O novo rosto da guerra aérea: China mostra o J-20 controlando drones GJ-11 em manobra inédita
Por Sandro Felix
Publicado em 15/11/25 às 06:41
A China comemorou nesta semana o 76º aniversário da Força Aérea do Exército de Libertação Popular (ELP) com uma combinação de pompa militar e demonstração tecnológica, em um movimento que especialistas interpretam como sinal de maturidade e ambição estratégica. A celebração, marcada por um vídeo oficial exibido pela televisão estatal CCTV, destacou pela primeira vez uma formação aérea inédita que reuniu um caça furtivo J-20, um avião de guerra eletrônica J-16D e um drone de ataque GJ-11 Sharp Sword.
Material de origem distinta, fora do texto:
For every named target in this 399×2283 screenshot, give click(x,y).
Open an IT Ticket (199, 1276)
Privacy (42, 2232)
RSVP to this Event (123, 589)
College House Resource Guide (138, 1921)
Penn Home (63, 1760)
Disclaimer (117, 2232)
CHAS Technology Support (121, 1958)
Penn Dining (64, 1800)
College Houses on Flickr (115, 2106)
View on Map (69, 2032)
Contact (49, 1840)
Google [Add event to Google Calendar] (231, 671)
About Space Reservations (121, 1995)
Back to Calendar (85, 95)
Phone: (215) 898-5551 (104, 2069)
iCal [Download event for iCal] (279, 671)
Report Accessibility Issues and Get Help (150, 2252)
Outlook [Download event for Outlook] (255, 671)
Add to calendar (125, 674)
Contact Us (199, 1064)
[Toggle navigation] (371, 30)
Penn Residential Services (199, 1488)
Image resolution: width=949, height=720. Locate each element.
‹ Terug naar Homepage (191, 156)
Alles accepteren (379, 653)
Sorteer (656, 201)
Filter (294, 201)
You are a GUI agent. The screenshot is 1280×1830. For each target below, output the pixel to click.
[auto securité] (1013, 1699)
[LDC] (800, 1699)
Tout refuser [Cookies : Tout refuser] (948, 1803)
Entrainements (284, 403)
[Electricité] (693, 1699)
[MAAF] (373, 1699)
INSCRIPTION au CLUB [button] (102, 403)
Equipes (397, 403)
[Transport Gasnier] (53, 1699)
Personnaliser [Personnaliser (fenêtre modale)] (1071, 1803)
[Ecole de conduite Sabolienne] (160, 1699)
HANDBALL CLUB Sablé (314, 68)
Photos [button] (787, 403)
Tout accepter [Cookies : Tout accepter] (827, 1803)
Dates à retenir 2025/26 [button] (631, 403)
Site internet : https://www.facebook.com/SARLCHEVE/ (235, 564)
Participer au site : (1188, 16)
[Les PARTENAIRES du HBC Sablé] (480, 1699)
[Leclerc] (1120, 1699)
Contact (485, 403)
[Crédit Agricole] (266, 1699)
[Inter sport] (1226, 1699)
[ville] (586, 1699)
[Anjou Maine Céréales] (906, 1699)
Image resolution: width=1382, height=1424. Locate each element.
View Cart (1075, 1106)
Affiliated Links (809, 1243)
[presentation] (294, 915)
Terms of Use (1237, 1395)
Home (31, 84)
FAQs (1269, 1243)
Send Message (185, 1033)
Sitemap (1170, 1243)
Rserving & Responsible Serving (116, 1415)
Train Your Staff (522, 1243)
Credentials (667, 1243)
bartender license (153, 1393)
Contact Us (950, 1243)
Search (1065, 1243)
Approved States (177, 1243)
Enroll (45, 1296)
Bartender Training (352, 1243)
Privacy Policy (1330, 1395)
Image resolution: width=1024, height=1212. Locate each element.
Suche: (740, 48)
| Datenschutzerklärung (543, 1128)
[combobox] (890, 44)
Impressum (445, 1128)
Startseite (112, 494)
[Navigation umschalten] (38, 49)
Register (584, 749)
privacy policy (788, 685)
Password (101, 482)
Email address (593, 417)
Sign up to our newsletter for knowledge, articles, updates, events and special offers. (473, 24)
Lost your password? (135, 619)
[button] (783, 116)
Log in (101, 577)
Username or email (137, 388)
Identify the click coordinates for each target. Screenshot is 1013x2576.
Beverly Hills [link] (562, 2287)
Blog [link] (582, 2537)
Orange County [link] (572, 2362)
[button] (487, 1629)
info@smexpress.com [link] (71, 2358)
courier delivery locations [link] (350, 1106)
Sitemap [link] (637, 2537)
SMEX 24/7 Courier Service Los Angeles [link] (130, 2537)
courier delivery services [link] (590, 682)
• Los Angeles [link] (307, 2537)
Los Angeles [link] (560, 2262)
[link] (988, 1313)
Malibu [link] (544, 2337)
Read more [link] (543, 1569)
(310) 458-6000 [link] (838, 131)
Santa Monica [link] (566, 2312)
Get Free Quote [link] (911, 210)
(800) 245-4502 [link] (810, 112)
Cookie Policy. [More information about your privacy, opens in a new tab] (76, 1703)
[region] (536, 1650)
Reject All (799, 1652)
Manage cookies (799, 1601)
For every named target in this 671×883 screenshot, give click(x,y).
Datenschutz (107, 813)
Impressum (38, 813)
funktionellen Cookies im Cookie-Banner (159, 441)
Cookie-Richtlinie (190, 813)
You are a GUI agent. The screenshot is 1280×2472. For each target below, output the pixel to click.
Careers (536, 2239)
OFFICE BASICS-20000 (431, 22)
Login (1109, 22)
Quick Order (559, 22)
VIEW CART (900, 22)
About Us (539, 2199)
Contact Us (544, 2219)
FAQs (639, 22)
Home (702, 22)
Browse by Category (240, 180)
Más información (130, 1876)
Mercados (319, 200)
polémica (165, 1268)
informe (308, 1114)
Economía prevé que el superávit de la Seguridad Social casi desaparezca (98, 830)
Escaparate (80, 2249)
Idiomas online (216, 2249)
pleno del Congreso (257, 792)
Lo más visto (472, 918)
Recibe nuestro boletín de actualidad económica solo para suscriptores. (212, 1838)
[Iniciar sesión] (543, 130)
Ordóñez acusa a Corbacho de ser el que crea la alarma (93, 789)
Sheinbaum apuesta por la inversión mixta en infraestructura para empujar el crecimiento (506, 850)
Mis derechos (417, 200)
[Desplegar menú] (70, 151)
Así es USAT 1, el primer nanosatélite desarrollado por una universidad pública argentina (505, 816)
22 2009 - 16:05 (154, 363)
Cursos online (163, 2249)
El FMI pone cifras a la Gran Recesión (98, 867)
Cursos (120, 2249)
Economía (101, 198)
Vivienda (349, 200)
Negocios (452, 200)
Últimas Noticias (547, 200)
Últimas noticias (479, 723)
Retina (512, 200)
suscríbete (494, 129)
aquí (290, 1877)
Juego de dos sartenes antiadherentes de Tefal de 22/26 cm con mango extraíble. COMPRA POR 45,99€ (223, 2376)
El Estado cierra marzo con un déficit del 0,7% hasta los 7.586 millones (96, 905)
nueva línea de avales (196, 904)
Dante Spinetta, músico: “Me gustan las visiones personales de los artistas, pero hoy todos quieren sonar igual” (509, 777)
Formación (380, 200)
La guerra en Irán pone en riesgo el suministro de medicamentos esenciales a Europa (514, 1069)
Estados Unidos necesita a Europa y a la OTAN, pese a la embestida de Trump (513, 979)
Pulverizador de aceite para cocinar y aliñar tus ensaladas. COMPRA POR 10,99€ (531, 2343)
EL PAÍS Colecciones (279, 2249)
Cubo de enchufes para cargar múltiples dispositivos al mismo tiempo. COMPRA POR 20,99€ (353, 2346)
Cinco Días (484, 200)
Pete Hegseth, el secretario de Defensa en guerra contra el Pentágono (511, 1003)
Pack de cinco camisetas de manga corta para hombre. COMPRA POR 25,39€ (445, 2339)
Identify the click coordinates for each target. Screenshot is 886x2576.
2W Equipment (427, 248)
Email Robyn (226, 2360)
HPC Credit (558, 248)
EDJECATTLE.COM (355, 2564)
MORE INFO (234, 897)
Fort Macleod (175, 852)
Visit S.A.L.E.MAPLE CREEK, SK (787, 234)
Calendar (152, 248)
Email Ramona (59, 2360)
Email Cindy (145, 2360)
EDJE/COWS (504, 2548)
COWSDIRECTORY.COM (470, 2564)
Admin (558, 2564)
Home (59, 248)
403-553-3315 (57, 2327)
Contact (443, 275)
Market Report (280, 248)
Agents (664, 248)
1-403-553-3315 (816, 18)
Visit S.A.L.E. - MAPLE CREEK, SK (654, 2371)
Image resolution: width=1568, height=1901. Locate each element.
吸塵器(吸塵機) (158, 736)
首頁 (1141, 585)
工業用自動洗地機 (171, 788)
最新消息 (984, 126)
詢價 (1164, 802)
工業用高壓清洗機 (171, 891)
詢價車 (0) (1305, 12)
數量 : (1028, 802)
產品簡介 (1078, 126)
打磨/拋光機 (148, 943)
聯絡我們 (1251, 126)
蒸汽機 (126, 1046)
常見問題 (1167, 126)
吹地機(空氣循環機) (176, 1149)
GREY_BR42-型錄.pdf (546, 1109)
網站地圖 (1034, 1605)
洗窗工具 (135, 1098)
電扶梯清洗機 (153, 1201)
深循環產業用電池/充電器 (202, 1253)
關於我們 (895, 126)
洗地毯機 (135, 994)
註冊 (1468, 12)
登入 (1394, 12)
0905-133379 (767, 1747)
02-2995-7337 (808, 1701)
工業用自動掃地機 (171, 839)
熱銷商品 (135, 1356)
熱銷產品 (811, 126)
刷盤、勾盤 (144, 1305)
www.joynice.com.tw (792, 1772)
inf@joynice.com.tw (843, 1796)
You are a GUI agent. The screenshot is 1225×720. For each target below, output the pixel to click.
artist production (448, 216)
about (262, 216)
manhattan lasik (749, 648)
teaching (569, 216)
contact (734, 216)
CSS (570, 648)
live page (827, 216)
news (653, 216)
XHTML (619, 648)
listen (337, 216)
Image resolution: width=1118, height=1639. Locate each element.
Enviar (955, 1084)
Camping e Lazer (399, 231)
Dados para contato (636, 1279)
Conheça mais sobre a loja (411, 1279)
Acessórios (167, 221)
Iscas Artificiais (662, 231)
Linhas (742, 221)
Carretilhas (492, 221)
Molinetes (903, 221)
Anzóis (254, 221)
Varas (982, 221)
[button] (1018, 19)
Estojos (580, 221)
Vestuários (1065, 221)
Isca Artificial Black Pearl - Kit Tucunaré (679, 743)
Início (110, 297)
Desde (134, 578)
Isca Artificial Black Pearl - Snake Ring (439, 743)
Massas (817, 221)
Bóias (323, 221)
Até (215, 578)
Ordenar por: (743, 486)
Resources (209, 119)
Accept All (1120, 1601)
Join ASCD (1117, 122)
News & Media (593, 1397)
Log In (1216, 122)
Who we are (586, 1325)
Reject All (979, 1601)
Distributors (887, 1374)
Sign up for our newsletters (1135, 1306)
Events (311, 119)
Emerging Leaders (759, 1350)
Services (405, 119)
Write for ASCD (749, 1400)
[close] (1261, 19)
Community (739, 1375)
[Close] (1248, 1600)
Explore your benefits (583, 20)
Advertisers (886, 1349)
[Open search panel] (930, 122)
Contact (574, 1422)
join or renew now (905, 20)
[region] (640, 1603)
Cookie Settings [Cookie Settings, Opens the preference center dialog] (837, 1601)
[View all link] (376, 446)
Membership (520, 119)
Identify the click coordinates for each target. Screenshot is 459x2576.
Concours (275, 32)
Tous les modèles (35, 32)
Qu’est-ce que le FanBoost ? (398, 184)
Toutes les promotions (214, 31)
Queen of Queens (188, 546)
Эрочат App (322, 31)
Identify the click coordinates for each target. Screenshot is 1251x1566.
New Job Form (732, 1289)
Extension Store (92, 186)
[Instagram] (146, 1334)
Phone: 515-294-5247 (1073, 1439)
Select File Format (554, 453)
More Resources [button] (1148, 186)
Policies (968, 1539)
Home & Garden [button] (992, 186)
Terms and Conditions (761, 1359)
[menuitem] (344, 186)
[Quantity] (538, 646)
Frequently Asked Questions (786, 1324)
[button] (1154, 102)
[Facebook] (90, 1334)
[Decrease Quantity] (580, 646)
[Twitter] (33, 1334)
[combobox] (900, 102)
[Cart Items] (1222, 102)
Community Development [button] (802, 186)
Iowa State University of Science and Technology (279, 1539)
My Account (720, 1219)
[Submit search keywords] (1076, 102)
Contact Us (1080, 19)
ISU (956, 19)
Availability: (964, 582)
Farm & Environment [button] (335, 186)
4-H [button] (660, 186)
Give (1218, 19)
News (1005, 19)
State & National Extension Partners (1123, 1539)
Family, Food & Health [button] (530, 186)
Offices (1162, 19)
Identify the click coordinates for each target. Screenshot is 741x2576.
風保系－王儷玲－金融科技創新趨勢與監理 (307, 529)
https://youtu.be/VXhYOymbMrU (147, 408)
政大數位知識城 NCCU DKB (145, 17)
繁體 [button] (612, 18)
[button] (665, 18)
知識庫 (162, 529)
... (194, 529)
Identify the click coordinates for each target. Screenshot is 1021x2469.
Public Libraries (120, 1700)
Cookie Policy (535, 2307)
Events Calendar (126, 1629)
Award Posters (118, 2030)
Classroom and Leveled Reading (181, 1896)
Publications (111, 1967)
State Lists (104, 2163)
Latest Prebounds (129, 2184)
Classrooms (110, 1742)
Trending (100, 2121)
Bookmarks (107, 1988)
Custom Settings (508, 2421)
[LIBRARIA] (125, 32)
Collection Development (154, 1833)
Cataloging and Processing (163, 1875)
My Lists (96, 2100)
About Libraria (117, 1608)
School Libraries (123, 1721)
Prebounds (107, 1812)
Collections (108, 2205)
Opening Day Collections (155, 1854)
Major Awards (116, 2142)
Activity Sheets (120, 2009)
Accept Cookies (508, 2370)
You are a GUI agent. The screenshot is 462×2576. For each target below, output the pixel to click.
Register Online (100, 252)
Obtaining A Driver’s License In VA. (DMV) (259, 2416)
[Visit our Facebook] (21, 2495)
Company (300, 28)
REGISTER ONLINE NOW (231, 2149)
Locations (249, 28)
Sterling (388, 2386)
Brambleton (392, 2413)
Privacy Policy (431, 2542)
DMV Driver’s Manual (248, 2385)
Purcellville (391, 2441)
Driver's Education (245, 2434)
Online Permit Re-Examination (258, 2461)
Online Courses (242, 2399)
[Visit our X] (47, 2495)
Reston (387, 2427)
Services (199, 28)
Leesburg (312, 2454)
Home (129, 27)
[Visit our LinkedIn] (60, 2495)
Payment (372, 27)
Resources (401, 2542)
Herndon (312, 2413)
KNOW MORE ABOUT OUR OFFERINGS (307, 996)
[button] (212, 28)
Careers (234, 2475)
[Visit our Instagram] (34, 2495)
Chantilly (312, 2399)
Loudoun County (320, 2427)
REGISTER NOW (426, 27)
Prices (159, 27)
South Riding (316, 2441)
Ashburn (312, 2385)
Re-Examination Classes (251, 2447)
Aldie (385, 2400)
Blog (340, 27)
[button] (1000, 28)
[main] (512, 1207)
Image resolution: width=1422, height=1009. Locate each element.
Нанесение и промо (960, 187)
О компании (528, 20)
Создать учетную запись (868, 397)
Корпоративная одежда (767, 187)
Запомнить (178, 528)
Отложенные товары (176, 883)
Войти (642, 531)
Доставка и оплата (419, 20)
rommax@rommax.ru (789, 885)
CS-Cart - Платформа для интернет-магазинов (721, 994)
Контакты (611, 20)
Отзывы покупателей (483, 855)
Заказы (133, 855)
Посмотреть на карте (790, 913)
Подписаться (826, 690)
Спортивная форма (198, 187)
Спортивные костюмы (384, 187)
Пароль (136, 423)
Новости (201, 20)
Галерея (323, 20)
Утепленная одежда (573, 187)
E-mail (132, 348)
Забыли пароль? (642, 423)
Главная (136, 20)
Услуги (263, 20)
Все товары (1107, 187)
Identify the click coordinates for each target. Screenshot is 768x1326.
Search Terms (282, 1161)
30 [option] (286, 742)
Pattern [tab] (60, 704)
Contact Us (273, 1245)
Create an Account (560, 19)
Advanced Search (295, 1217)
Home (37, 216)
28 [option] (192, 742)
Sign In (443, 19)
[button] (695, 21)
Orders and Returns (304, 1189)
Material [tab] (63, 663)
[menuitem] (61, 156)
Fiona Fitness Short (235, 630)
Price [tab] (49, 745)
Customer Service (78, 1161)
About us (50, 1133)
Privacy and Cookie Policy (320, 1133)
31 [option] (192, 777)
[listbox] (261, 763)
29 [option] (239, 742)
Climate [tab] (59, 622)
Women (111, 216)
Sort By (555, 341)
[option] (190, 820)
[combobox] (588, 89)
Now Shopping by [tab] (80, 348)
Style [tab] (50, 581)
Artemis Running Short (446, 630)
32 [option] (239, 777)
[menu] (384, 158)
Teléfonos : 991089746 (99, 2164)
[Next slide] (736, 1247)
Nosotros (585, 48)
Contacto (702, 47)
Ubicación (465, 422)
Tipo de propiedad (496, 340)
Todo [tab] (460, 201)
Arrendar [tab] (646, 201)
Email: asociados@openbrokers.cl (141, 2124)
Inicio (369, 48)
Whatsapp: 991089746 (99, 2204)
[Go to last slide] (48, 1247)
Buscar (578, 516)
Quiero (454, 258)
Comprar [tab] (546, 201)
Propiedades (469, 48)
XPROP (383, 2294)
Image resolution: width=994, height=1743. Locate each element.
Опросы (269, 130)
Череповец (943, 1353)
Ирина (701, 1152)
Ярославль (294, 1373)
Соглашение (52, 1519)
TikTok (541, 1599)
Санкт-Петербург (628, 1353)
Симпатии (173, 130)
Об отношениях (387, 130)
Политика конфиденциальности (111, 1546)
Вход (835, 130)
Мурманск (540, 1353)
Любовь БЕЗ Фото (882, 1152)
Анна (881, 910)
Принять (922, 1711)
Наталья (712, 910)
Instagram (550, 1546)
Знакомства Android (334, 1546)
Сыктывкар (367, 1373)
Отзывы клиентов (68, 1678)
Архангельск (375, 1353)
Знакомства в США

O material divulgado traça a evolução da aviação militar chinesa e apresenta o que analistas descrevem como uma nova arquitetura de combate aéreo. Nas imagens, o GJ-11 é visto deixando seu hangar e integrando-se ao esquadrão de forma aparentemente autônoma, operando lado a lado com aeronaves tripuladas em uma coreografia cuidadosamente ensaiada. Segundo comentaristas militares citados pela imprensa estatal, trata-se da primeira exibição pública de coordenação entre plataformas tripuladas e não tripuladas da Força Aérea chinesa.
Lastest drone showcased in Chinese PLA Air Force’s microfilm
To mark the 76th founding anniversary, the Chinese #PLA #AirForce released a microfilm titled “Far-Reaching Dreams” on Tuesday.
The microfilm released footage of a #GJ11 stealth #drone teaming up with a #J20 stealth… pic.twitter.com/WpFZLYygOc— China Military Bugle (@ChinaMilBugle) November 11, 2025
A composição tem lógica tática clara: o J-16D, especializado em guerra eletrônica, atua como braço que neutraliza e confunde sistemas de defesa inimigos; o J-20, caça furtivo de quinta geração, conduz a penetração em território hostil; e o GJ-11, com autonomia estimada em 1.500 quilômetros, cumpre o papel de “ala leal” — realizando missões de reconhecimento e ataque em áreas de alto risco. Juntos, formam uma estrutura de múltiplas camadas capaz de degradar defesas e ampliar o alcance operacional da força aérea chinesa.
O J-20, considerado o caça mais avançado já produzido pela China, aparece no vídeo liderando a formação. Seu papel como centro de comando tático reforça uma tendência que vem ganhando força no planejamento militar chinês: o uso de inteligência artificial e sistemas automatizados para coordenar esquadrões mistos de aeronaves tripuladas e drones.
Embora a prática não seja exclusiva de Pequim — programas semelhantes estão em desenvolvimento nos Estados Unidos, Europa e Rússia —, as imagens divulgadas pela CCTV sugerem que a China está passando da fase conceitual para testes concretos. As manobras exibidas indicam experimentos reais voltados à integração de plataformas distintas em operações conjuntas e sincronizadas.
O drone GJ-11 Sharp Sword, revelado publicamente pela primeira vez em 2019, simboliza essa ambição tecnológica. Seu design de asa volante, a ausência de cauda e o compartimento interno de armamentos indicam foco em furtividade e versatilidade. Segundo analistas, o modelo foi projetado para operar tanto em bases terrestres quanto em porta-aviões, o que reforça o movimento de modernização e expansão da aviação naval chinesa.
Apesar da falta de detalhes técnicos divulgados oficialmente, a aparição do GJ-11 ao lado do J-20 e do J-16D é vista como um recado estratégico. “A China está demonstrando não apenas equipamentos, mas uma doutrina operacional em construção, baseada em coordenação homem-máquina e guerra eletrônica”, avaliou um pesquisador do Instituto de Estudos de Defesa de Xangai, em entrevista à emissora estatal.
A demonstração reforça o discurso de Pequim sobre a necessidade de acelerar a automação e o uso de inteligência artificial em seu aparato de defesa. Em recentes pronunciamentos, oficiais da Força Aérea destacaram que o “futuro da guerra” se definirá pela capacidade de criar esquadrões inteligentes, capazes de reagir a ameaças em tempo real com mínima intervenção humana.
Com o aniversário, a China não apenas celebrou o passado de sua aviação militar — marcada por décadas de modernização acelerada —, mas também ofereceu uma visão clara de suas aspirações futuras: consolidar-se como potência aérea global e reduzir a dependência de tecnologias estrangeiras. O vídeo comemorativo, mais do que uma exibição de poder, serviu como mensagem estratégica ao mundo sobre a direção que o país pretende seguir no campo da defesa.